> _Task description_
In the records below, locate the line containing "[Manželská posteľ Vivien 2, 160x200, krémová", then output that line and all later lines exactly, through the last one.

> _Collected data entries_
========================================================================

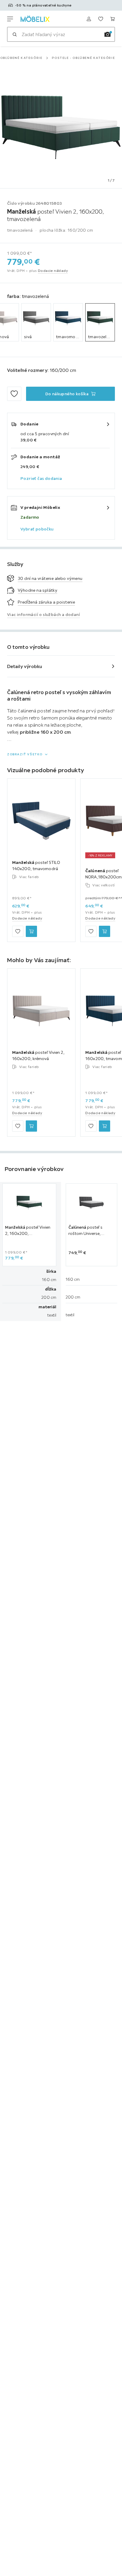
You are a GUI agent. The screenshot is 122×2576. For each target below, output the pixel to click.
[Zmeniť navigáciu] (10, 19)
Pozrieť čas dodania (41, 478)
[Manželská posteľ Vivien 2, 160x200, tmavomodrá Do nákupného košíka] (104, 1126)
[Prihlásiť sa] (89, 19)
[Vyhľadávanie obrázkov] (107, 34)
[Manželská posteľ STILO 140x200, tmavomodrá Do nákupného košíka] (31, 931)
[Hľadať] (14, 34)
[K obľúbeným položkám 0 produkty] (101, 19)
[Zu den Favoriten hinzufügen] (14, 394)
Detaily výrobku (24, 666)
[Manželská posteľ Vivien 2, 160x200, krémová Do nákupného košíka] (31, 1126)
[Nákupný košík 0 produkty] (112, 19)
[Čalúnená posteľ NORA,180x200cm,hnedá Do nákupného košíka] (104, 931)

========================================================================

> _Answer to this problem_
[Manželská posteľ Vivien 2, 160x200, krémová Do nákupného košíka] (31, 1126)
[Nákupný košík 0 produkty] (112, 19)
[Čalúnená posteľ NORA,180x200cm,hnedá Do nákupného košíka] (104, 931)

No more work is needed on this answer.